FIGURE 4. Screening for biomarkers associated with EEE-induced liver injury. (A,B) Spider plots of 14 liver and serum shared differentially expressed metabolites between the Control and EEE groups. The red line represents the control group, and the blue line represents the EEE group. (C,D) Heat map of AUC values of 14 liver and serum shared differentially expressed metabolites. (E,F) ROC curves of differentially expressed metabolites with top 4 AUC values in liver and serum.
Pathway Enrichment and Mechanisms Analysis
To further analyze the effect of EEE exposure on metabolic pathways, the obtained differential metabolites in liver and serum were submitted into MetaboAnalyst 5.0 for KEGG pathway analysis, and the results revealed that the differential metabolites in liver and serum were respectively enriched to 71 and 64 pathways, of which 49 pathways were shared (Figure 5A). According to the KEGG pathway classification, 49 shared pathways are mainly involved in amino acid metabolism, lipid metabolism, digestive system, carbohydrate metabolism, metabolism of cofactors and vitamins, cell growth and death, etc. (Figure 5B). The disturbances of alanine, aspartate and glutamate metabolism, phenylalanine metabolism, arginine biosynthesis, tryptophan metabolism, and glutathione metabolism were observed in amino acid metabolism, disturbances in primary bile acid biosynthesis and sphingolipid metabolism were observed in lipid metabolism, and the disturbances in tricarboxylic citrate cycle, pentose phosphate pathway, and pyruvate metabolism were observed in carbohydrate metabolism. For the digestive system, disturbances in bile secretion, cholesterol metabolism, and other pathways were observed. In addition to the disruptions of thiamine metabolism, riboflavin metabolism, vitamin B6 metabolism, and ferroptosis and necroptosis pathways were observed (Figure 5C).

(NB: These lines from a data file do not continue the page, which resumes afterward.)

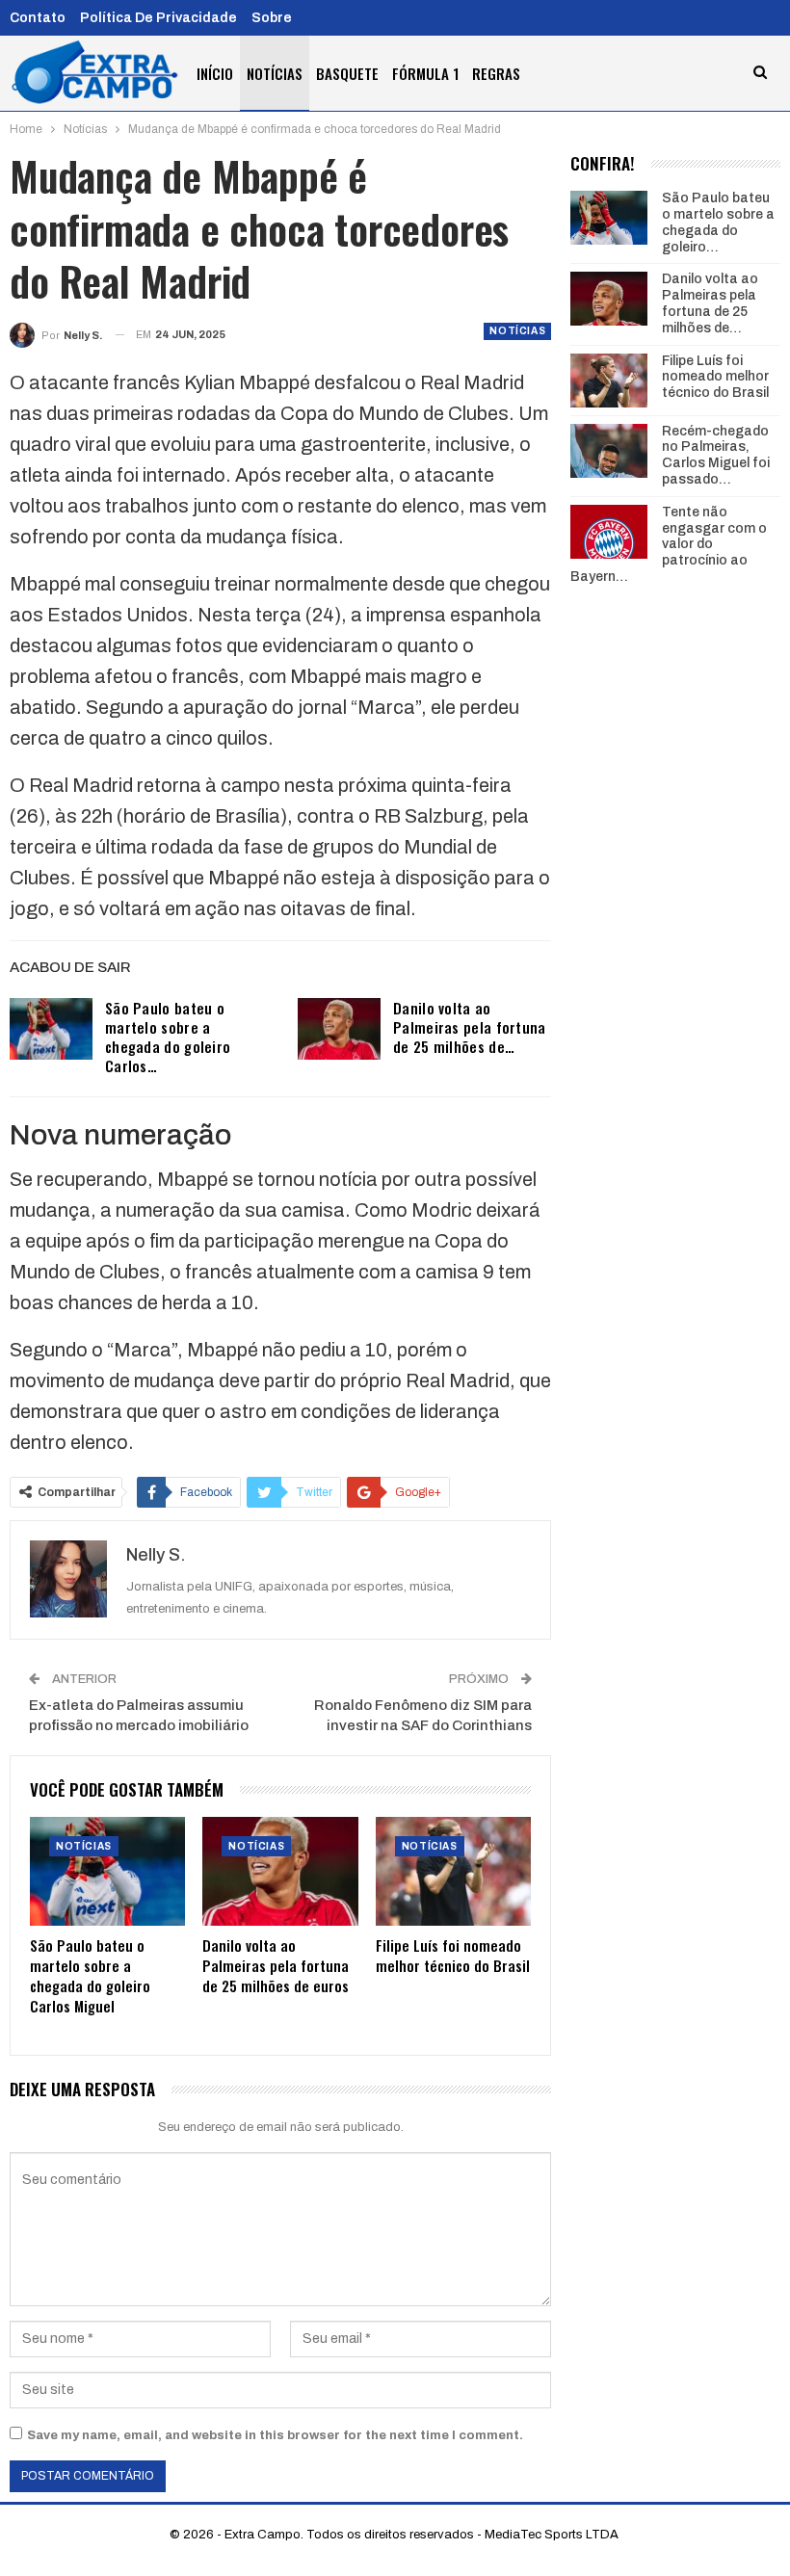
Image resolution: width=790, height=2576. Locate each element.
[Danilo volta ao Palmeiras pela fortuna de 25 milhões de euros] (339, 1029)
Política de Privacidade (158, 18)
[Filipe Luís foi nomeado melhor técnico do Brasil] (453, 1871)
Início (215, 73)
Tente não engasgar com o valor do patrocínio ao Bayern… (668, 544)
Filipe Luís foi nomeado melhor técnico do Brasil (715, 377)
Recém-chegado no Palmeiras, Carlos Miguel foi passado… (716, 455)
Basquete (347, 73)
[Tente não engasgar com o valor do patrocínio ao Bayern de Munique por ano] (608, 532)
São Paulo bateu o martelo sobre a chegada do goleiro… (718, 222)
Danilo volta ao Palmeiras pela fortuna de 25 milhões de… (469, 1027)
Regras (496, 73)
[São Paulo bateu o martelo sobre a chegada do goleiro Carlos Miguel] (51, 1029)
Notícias (275, 73)
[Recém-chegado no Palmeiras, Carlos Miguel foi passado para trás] (608, 451)
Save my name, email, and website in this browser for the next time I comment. (275, 2435)
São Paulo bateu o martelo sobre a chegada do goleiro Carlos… (167, 1036)
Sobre (271, 18)
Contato (38, 18)
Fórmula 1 (425, 73)
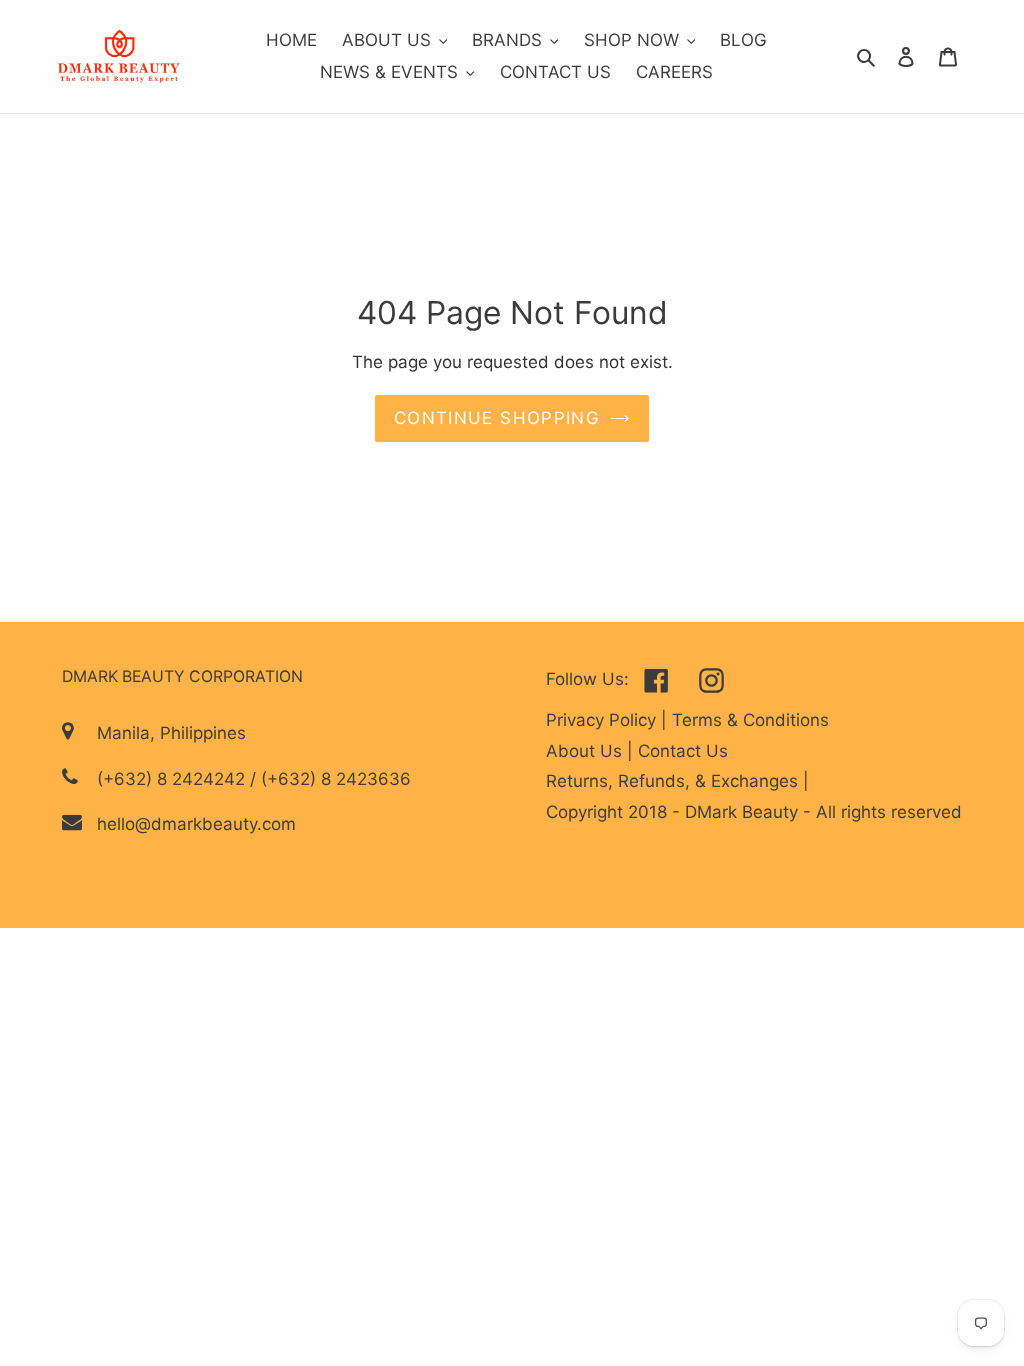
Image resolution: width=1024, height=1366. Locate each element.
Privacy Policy (603, 720)
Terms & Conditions (750, 720)
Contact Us (683, 751)
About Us (586, 751)
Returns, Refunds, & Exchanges (674, 781)
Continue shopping (497, 418)
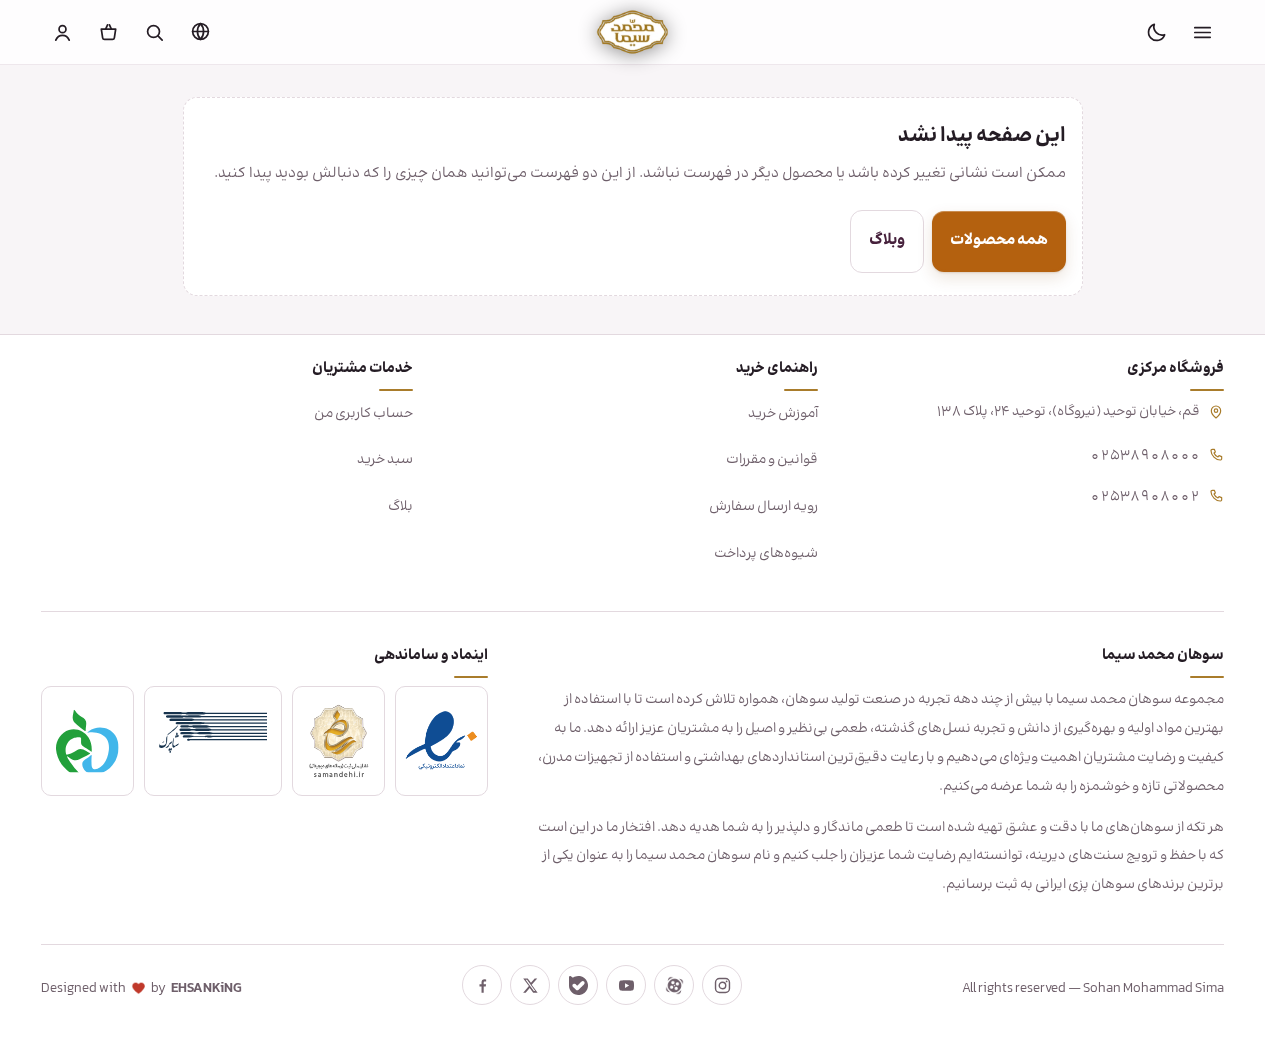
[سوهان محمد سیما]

FIGURE 5. The metabolic pathways and metabolism-related networks of the differential metabolites. (A) Venn diagram showing the number of shared and unique pathways for liver and serum differential metabolites. (B) Cleveland dot plots show the categories of 49 metabolic pathways shared by liver and serum. (C) Sankey diagrams show the relationship of 14 metabolites shared by the liver and serum with key metabolic pathways. (D) Network of liver and serum differential metabolites in relation to the KEGG pathway.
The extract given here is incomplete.